Start of THE INPUT

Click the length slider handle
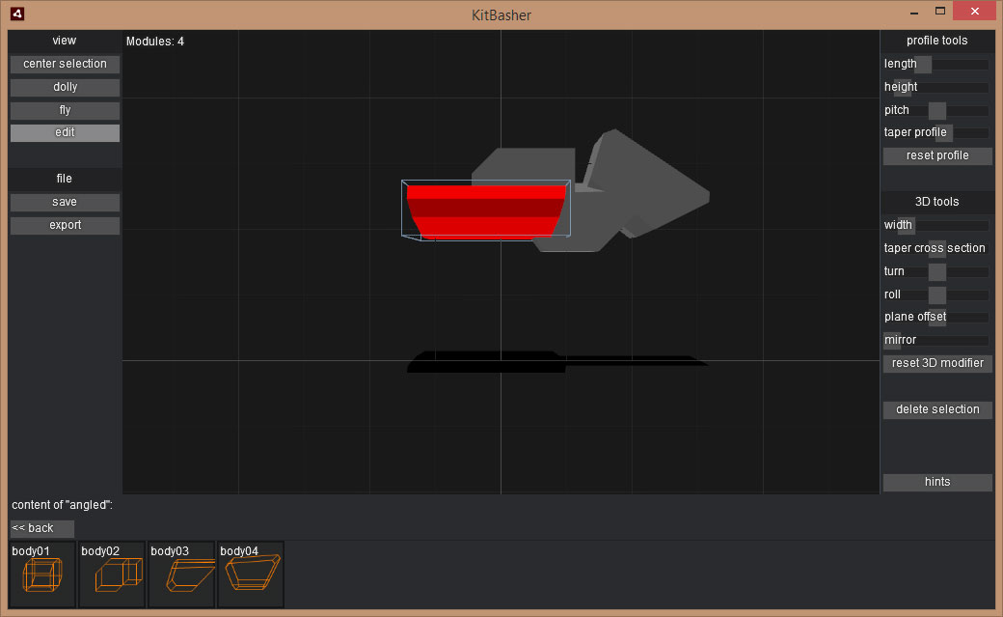This screenshot has height=617, width=1003. 923,65
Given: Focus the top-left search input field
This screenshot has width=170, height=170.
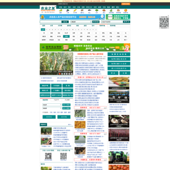Looking at the screenshot, I should pos(51,22).
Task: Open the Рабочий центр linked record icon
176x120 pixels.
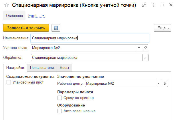Action: 165,84
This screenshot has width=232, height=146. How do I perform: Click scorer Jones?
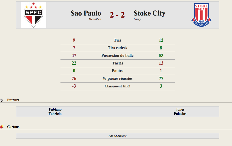tap(180, 109)
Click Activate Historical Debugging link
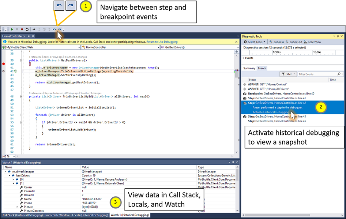 pyautogui.click(x=270, y=112)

End of THE INPUT

> _WHAT TO PRODUCE_: Give the entries again exactly, but skip every image.

> _YOUR RESPONSE_:
Click the length slider handle
This screenshot has height=617, width=1003. 923,65
Given: Focus the top-left search input field
This screenshot has width=170, height=170.
Looking at the screenshot, I should pos(51,22).
Task: Open the Рабочий центр linked record icon
176x120 pixels.
Action: 165,84
This screenshot has width=232, height=146. How do I perform: Click scorer Jones?
tap(180, 109)
Click Activate Historical Debugging link
 pyautogui.click(x=270, y=112)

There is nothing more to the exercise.